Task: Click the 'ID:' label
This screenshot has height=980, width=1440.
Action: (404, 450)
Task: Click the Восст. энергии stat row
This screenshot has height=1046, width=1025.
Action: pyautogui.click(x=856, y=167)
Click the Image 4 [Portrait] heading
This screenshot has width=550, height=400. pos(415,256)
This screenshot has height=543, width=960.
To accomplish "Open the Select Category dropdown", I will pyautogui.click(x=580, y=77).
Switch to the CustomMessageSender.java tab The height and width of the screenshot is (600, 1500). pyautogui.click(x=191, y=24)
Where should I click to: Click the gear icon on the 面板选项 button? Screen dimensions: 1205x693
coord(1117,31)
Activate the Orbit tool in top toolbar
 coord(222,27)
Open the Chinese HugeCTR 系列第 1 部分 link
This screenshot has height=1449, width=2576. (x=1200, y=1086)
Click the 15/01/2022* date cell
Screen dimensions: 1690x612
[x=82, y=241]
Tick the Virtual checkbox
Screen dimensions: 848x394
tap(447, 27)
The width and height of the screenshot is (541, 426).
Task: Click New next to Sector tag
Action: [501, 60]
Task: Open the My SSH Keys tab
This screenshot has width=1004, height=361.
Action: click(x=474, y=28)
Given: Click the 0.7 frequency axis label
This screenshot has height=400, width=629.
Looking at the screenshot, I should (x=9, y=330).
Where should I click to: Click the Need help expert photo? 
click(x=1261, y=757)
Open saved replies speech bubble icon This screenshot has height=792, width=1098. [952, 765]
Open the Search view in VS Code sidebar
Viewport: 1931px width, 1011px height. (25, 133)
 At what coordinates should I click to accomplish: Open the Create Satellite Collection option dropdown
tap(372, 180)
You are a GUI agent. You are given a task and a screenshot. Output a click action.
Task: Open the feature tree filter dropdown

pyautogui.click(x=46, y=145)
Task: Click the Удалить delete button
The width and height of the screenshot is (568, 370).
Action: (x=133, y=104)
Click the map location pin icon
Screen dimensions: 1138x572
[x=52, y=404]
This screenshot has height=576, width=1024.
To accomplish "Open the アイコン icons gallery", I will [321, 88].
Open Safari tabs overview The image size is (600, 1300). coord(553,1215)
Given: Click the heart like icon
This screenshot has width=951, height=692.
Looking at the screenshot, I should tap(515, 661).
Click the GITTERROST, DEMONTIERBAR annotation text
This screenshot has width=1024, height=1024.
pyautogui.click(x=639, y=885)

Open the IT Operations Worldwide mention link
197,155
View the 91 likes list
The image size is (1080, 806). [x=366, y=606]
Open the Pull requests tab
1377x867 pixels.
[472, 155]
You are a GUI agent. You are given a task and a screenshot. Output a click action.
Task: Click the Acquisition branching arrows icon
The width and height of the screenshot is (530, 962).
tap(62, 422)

──────────

■ WORK TO COMPLETE
Format the listing above as a Markdown table with two columns, Row and Line. Put each line in its own numbered row and leave out blank lines.

■ SOLUTION TO THIS EXERCISE
| Row | Line |
|---|---|
| 1 | Task: Click the 'ID:' label |
| 2 | This screenshot has height=980, width=1440. |
| 3 | Action: (404, 450) |
| 4 | Task: Click the Восст. энергии stat row |
| 5 | This screenshot has height=1046, width=1025. |
| 6 | Action: pyautogui.click(x=856, y=167) |
| 7 | Click the Image 4 [Portrait] heading |
| 8 | This screenshot has width=550, height=400. pos(415,256) |
| 9 | This screenshot has height=543, width=960. |
| 10 | To accomplish "Open the Select Category dropdown", I will pyautogui.click(x=580, y=77). |
| 11 | Switch to the CustomMessageSender.java tab The height and width of the screenshot is (600, 1500). pyautogui.click(x=191, y=24) |
| 12 | Where should I click to: Click the gear icon on the 面板选项 button? Screen dimensions: 1205x693 |
| 13 | coord(1117,31) |
| 14 | Activate the Orbit tool in top toolbar |
| 15 |  coord(222,27) |
| 16 | Open the Chinese HugeCTR 系列第 1 部分 link |
| 17 | This screenshot has height=1449, width=2576. (x=1200, y=1086) |
| 18 | Click the 15/01/2022* date cell |
| 19 | Screen dimensions: 1690x612 |
| 20 | [x=82, y=241] |
| 21 | Tick the Virtual checkbox |
| 22 | Screen dimensions: 848x394 |
| 23 | tap(447, 27) |
| 24 | The width and height of the screenshot is (541, 426). |
| 25 | Task: Click New next to Sector tag |
| 26 | Action: [501, 60] |
| 27 | Task: Open the My SSH Keys tab |
| 28 | This screenshot has width=1004, height=361. |
| 29 | Action: click(x=474, y=28) |
| 30 | Given: Click the 0.7 frequency axis label |
| 31 | This screenshot has height=400, width=629. |
| 32 | Looking at the screenshot, I should (x=9, y=330). |
| 33 | Where should I click to: Click the Need help expert photo?  |
| 34 | click(x=1261, y=757) |
| 35 | Open saved replies speech bubble icon This screenshot has height=792, width=1098. [952, 765] |
| 36 | Open the Search view in VS Code sidebar |
| 37 | Viewport: 1931px width, 1011px height. (25, 133) |
| 38 |  At what coordinates should I click to accomplish: Open the Create Satellite Collection option dropdown |
| 39 | tap(372, 180) |
| 40 | You are a GUI agent. You are given a task and a screenshot. Output a click action. |
| 41 | Task: Open the feature tree filter dropdown |
| 42 | pyautogui.click(x=46, y=145) |
| 43 | Task: Click the Удалить delete button |
| 44 | The width and height of the screenshot is (568, 370). |
| 45 | Action: (x=133, y=104) |
| 46 | Click the map location pin icon |
| 47 | Screen dimensions: 1138x572 |
| 48 | [x=52, y=404] |
| 49 | This screenshot has height=576, width=1024. |
| 50 | To accomplish "Open the アイコン icons gallery", I will [321, 88]. |
| 51 | Open Safari tabs overview The image size is (600, 1300). coord(553,1215) |
| 52 | Given: Click the heart like icon |
| 53 | This screenshot has width=951, height=692. |
| 54 | Looking at the screenshot, I should tap(515, 661). |
| 55 | Click the GITTERROST, DEMONTIERBAR annotation text |
| 56 | This screenshot has width=1024, height=1024. |
| 57 | pyautogui.click(x=639, y=885) |
| 58 | Open the IT Operations Worldwide mention link |
| 59 | 197,155 |
| 60 | View the 91 likes list |
| 61 | The image size is (1080, 806). [x=366, y=606] |
| 62 | Open the Pull requests tab |
| 63 | 1377x867 pixels. |
| 64 | [472, 155] |
| 65 | You are a GUI agent. You are given a task and a screenshot. Output a click action. |
| 66 | Task: Click the Acquisition branching arrows icon |
| 67 | The width and height of the screenshot is (530, 962). |
| 68 | tap(62, 422) |